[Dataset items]
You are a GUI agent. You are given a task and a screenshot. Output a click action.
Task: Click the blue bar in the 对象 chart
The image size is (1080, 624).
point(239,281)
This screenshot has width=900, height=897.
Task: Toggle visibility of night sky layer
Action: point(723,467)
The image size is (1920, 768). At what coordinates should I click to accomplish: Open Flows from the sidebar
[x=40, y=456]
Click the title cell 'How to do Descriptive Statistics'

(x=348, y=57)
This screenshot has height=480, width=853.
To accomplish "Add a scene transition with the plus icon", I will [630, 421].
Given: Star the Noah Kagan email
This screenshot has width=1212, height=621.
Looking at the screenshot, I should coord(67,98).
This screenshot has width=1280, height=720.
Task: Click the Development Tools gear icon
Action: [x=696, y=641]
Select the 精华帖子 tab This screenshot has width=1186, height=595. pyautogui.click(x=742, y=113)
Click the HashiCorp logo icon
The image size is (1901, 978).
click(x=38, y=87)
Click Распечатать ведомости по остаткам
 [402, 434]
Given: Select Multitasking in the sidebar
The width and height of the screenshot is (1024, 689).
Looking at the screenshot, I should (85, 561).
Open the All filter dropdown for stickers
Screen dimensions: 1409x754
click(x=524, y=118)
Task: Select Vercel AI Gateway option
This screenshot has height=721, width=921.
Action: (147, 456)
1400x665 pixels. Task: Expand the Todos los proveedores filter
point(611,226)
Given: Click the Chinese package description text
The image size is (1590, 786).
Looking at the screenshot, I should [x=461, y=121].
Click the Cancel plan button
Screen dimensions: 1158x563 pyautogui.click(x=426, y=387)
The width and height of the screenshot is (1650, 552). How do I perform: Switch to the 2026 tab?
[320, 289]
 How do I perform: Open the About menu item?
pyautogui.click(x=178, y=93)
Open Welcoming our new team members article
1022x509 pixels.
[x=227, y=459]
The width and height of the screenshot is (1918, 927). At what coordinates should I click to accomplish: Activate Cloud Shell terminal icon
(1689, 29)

> _TASK DESCRIPTION_
Copy every line of the material above without changing anything.

> _FINISHED ANSWER_
You are a GUI agent. You are given a task and a screenshot. Output a click action.
Task: Click the blue bar in the 对象 chart
The image size is (1080, 624).
point(239,281)
This screenshot has width=900, height=897.
Task: Toggle visibility of night sky layer
Action: point(723,467)
The image size is (1920, 768). At what coordinates should I click to accomplish: Open Flows from the sidebar
[x=40, y=456]
Click the title cell 'How to do Descriptive Statistics'

(x=348, y=57)
This screenshot has height=480, width=853.
To accomplish "Add a scene transition with the plus icon", I will [630, 421].
Given: Star the Noah Kagan email
This screenshot has width=1212, height=621.
Looking at the screenshot, I should coord(67,98).
This screenshot has width=1280, height=720.
Task: Click the Development Tools gear icon
Action: [x=696, y=641]
Select the 精华帖子 tab This screenshot has width=1186, height=595. pyautogui.click(x=742, y=113)
Click the HashiCorp logo icon
The image size is (1901, 978).
click(x=38, y=87)
Click Распечатать ведомости по остаткам
 [402, 434]
Given: Select Multitasking in the sidebar
The width and height of the screenshot is (1024, 689).
Looking at the screenshot, I should (85, 561).
Open the All filter dropdown for stickers
Screen dimensions: 1409x754
click(x=524, y=118)
Task: Select Vercel AI Gateway option
This screenshot has height=721, width=921.
Action: (147, 456)
1400x665 pixels. Task: Expand the Todos los proveedores filter
point(611,226)
Given: Click the Chinese package description text
The image size is (1590, 786).
Looking at the screenshot, I should [x=461, y=121].
Click the Cancel plan button
Screen dimensions: 1158x563 pyautogui.click(x=426, y=387)
The width and height of the screenshot is (1650, 552). How do I perform: Switch to the 2026 tab?
[320, 289]
 How do I perform: Open the About menu item?
pyautogui.click(x=178, y=93)
Open Welcoming our new team members article
1022x509 pixels.
[x=227, y=459]
The width and height of the screenshot is (1918, 927). At what coordinates should I click to accomplish: Activate Cloud Shell terminal icon
(1689, 29)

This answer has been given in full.